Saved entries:

━━━━━━━━━━━━━━━━━━━━━━━━━━━━━━

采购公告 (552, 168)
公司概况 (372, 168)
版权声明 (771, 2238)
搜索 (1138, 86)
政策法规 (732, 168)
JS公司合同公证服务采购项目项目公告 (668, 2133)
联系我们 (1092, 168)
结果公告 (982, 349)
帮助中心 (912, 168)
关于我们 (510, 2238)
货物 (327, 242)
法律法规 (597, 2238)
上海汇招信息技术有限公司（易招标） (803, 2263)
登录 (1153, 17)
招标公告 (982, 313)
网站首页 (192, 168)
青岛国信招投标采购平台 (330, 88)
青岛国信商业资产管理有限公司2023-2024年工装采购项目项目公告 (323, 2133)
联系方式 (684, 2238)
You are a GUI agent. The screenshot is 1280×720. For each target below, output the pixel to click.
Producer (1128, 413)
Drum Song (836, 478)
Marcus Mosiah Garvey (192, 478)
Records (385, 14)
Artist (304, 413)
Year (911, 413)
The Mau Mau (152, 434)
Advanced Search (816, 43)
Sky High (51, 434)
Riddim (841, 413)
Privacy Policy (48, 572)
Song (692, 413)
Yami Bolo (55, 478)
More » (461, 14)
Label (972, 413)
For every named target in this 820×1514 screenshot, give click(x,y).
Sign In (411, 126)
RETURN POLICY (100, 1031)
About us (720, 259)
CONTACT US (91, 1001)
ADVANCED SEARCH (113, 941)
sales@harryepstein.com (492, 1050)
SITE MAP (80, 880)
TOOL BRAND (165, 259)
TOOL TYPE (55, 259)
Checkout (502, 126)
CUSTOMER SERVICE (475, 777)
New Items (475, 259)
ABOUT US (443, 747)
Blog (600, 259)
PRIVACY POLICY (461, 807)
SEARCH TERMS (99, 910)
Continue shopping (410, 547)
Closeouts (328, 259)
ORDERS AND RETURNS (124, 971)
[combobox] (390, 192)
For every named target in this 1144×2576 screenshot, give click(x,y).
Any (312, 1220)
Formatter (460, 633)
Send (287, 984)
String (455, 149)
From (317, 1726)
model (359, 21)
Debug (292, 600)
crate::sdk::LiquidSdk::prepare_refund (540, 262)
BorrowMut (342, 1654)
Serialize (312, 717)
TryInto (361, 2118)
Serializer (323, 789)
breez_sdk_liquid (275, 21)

━━━━━━━━━━━━━━━━━━━━━━━━━━━━━━

- Prompt
Print the entries once more, identical in every line.

- Result
采购公告 (552, 168)
公司概况 (372, 168)
版权声明 (771, 2238)
搜索 (1138, 86)
政策法规 (732, 168)
JS公司合同公证服务采购项目项目公告 (668, 2133)
联系我们 (1092, 168)
结果公告 (982, 349)
帮助中心 (912, 168)
关于我们 (510, 2238)
货物 (327, 242)
法律法规 (597, 2238)
上海汇招信息技术有限公司（易招标） (803, 2263)
登录 (1153, 17)
招标公告 (982, 313)
网站首页 (192, 168)
青岛国信招投标采购平台 (330, 88)
青岛国信商业资产管理有限公司2023-2024年工装采购项目项目公告 (323, 2133)
联系方式 (684, 2238)
You are a GUI agent. The screenshot is 1280×720. For each target below, output the pixel to click.
Producer (1128, 413)
Drum Song (836, 478)
Marcus Mosiah Garvey (192, 478)
Records (385, 14)
Artist (304, 413)
Year (911, 413)
The Mau Mau (152, 434)
Advanced Search (816, 43)
Sky High (51, 434)
Riddim (841, 413)
Privacy Policy (48, 572)
Song (692, 413)
Yami Bolo (55, 478)
More » (461, 14)
Label (972, 413)
For every named target in this 820×1514 screenshot, give click(x,y).
Sign In (411, 126)
RETURN POLICY (100, 1031)
About us (720, 259)
CONTACT US (91, 1001)
ADVANCED SEARCH (113, 941)
sales@harryepstein.com (492, 1050)
SITE MAP (80, 880)
TOOL BRAND (165, 259)
TOOL TYPE (55, 259)
Checkout (502, 126)
CUSTOMER SERVICE (475, 777)
New Items (475, 259)
ABOUT US (443, 747)
Blog (600, 259)
PRIVACY POLICY (461, 807)
SEARCH TERMS (99, 910)
Continue shopping (410, 547)
Closeouts (328, 259)
ORDERS AND RETURNS (124, 971)
[combobox] (390, 192)
For every named target in this 1144×2576 screenshot, give click(x,y).
Any (312, 1220)
Formatter (460, 633)
Send (287, 984)
String (455, 149)
From (317, 1726)
model (359, 21)
Debug (292, 600)
crate::sdk::LiquidSdk::prepare_refund (540, 262)
BorrowMut (342, 1654)
Serialize (312, 717)
TryInto (361, 2118)
Serializer (323, 789)
breez_sdk_liquid (275, 21)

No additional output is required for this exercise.